**Extrait du document**.
╭──
Par exemple, si le demandeur omet de se conformer aux exigences de l’autorisation, cette dernière pourrait faire l’objet d’un réexamen.

Chers collègues, permettez-moi de résumer le processus une dernière fois. Premièrement, une fois le projet de loi adopté, les activités liées à l’aide humanitaire seraient complètement exemptées et les organisations humanitaires impartiales n’auraient pas à demander une autorisation. Elles pourraient reprendre immédiatement leurs activités.

Deuxièmement, le ministre de la Sécurité publique indiquerait par écrit s’il faut obtenir une autorisation pour mener d’autres activités dans une région donnée.

Troisièmement, les demandeurs admissibles qui veulent mener les activités permises devraient présenter une demande complète au ministre des Affaires étrangères ou au ministre de l’Immigration, des Réfugiés et de la Citoyenneté. Ces derniers évalueraient la conformité de la demande quant aux objectifs spécifiques, aux besoins et à la capacité du demandeur.

Si ces deux ministres estiment que leurs conditions sont remplies, ils transmettent la demande au ministre de la Sécurité publique, qui procède à un examen de sécurité. Le ministre de la Sécurité publique accorderait ou refuserait l’autorisation demandée en se fondant sur une évaluation des risques et des avantages. Les détenteurs d’une autorisation seraient soumis à des obligations en matière de rapports et à un contrôle de conformité.

Je dois souligner que, même si j’ai beaucoup parlé de l’Afghanistan, le projet de loi ne mentionne pas spécifiquement l’Afghanistan. Il s’applique aussi à d’autres contextes à d’autres régions qui pourraient, malheureusement, tomber elles aussi sous le contrôle d’un régime terroriste, une situation qui ne devrait pas empêcher les personnes qui souffrent — dont la vie est en danger — d’avoir accès à l’aide internationale.

Chers collègues, la version actuelle du projet de loi est très différente de celle que nous avons étudiée en deuxième lecture. Il a été amendé vigoureusement par le Comité permanent de la justice et des droits de la personne de la Chambre des communes, avec la participation des parties prenantes.

À l’origine, le projet de loi prévoyait qu’il incomberait aux acteurs humanitaires de déterminer eux-mêmes quelles zones géographiques étaient contrôlées par un régime terroriste. Le projet de loi amendé prévoit désormais que c’est au ministre de le faire, ce qui réduira le fardeau imposé aux acteurs humanitaires.

Il incombe aussi au ministre de préciser par écrit si un régime d’autorisation est requis pour les activités permises. Dans le milieu, on parle de zones d’activités autorisées ou de zones d’activités interdites. Cet amendement tient compte de la nature dynamique du terrorisme et permet une évaluation actualisée des groupes terroristes et du contrôle qu’ils exercent sur des zones géographiques.
╰──
**Données fournies**.
╭──
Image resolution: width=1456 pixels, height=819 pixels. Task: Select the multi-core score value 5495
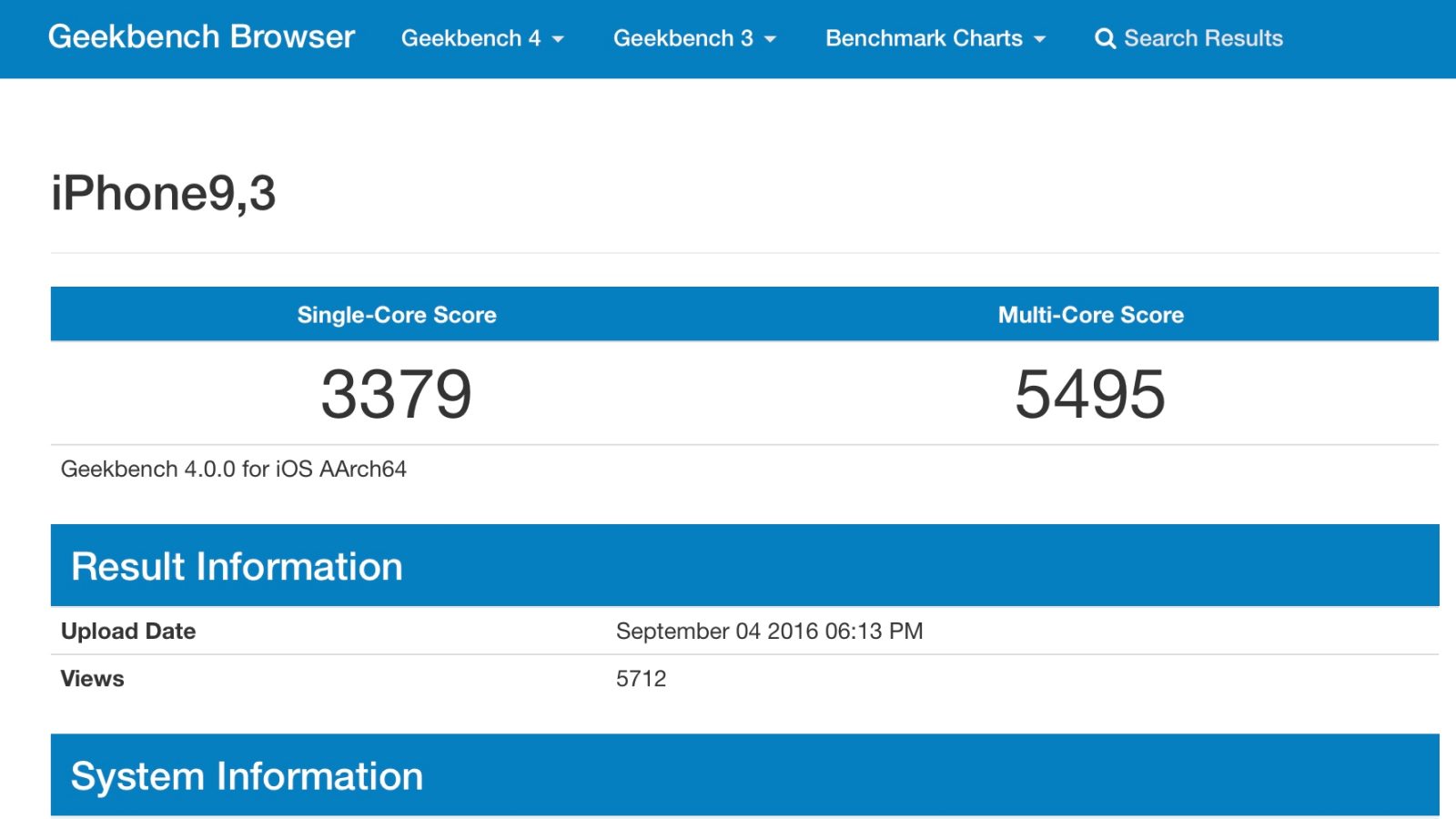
╰──
**Énoncé 1**. Reproduisez le passage de l'extrait du document allant de « Troisièmement, les demandeurs » jusqu'à « contrôle de conformité. » inclus, en substituant « contrôle de sécurité » à « examen de sécurité ».
**Énoncé 2**. D'après l'extrait du document, quel comité a amendé le projet de loi ?

**Réponse finale 1**.
Troisièmement, les demandeurs admissibles qui veulent mener les activités permises devraient présenter une demande complète au ministre des Affaires étrangères ou au ministre de l’Immigration, des Réfugiés et de la Citoyenneté. Ces derniers évalueraient la conformité de la demande quant aux objectifs spécifiques, aux besoins et à la capacité du demandeur.

Si ces deux ministres estiment que leurs conditions sont remplies, ils transmettent la demande au ministre de la Sécurité publique, qui procède à un contrôle de sécurité. Le ministre de la Sécurité publique accorderait ou refuserait l’autorisation demandée en se fondant sur une évaluation des risques et des avantages. Les détenteurs d’une autorisation seraient soumis à des obligations en matière de rapports et à un contrôle de conformité.

**Réponse finale 2**. Le Comité permanent de la justice et des droits de la personne de la Chambre des communes.